- MATERIAL FOR THIS TASK
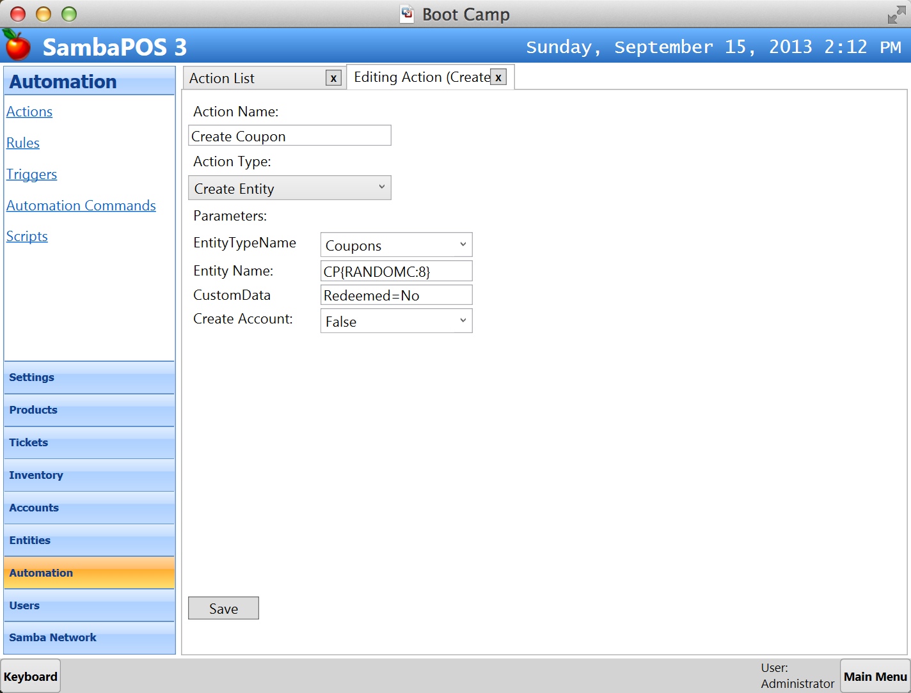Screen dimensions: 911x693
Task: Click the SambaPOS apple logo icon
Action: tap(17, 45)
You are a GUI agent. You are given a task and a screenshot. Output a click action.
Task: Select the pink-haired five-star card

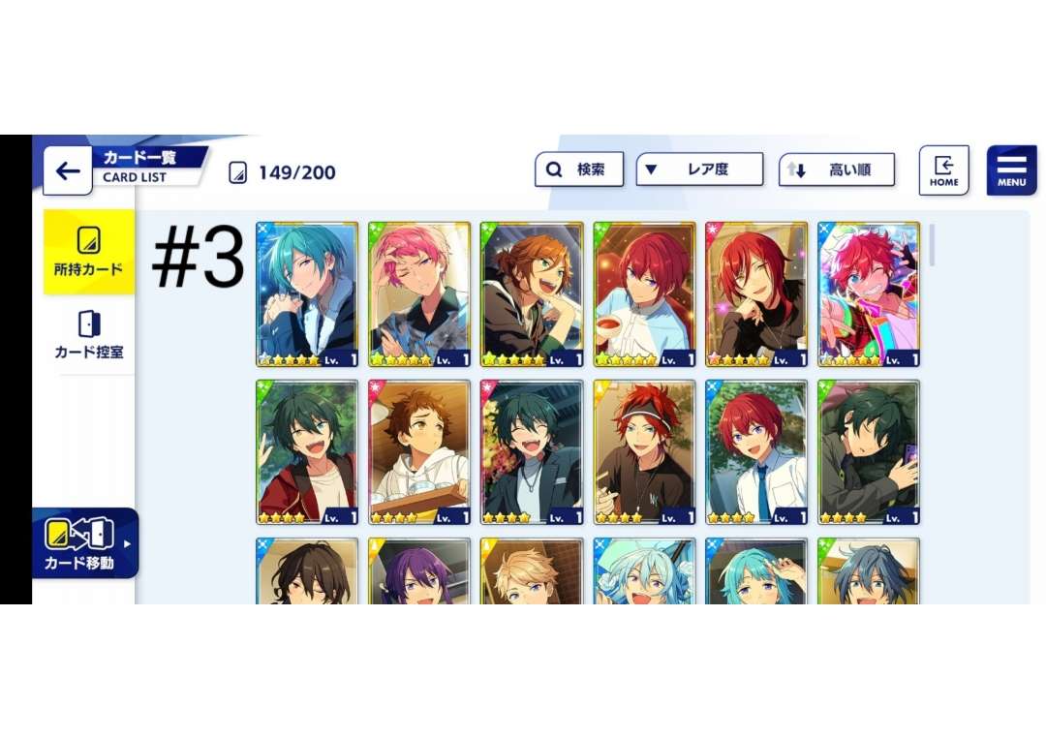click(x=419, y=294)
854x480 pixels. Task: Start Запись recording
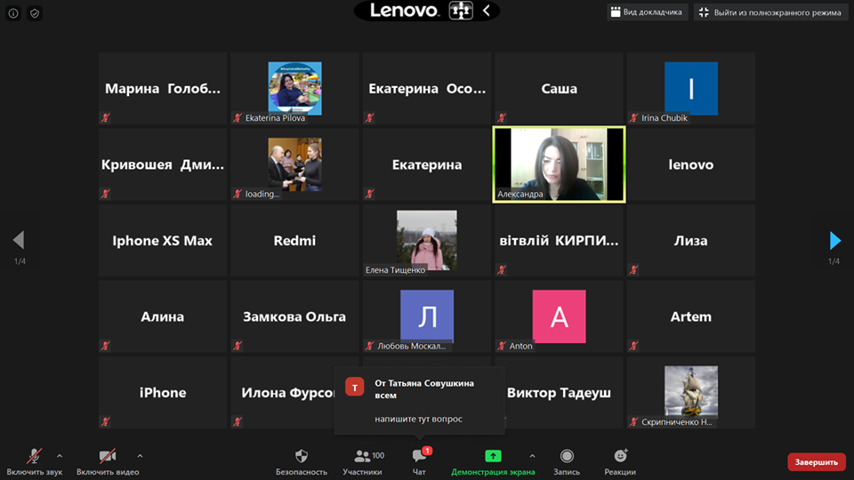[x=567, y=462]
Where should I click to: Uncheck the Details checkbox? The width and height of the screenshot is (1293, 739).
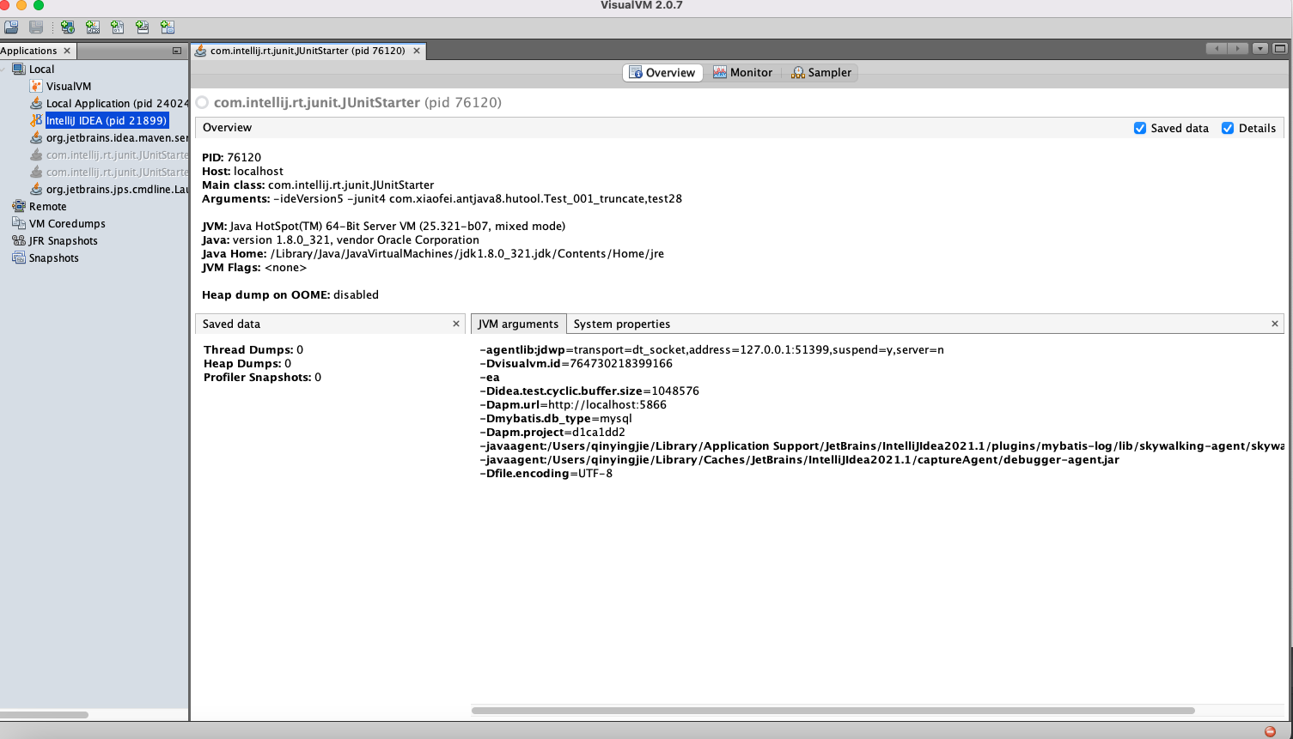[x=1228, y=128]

- ABOUT THIS TASK
From the line with "Task: Select the pink-haired five-star card" down to the last line of the records above, restate each line verbatim, passing over any picture.

- TASK ANSWER
Task: Select the pink-haired five-star card

click(x=419, y=294)
854x480 pixels. Task: Start Запись recording
[x=567, y=462]
Where should I click to: Uncheck the Details checkbox? The width and height of the screenshot is (1293, 739).
[x=1228, y=128]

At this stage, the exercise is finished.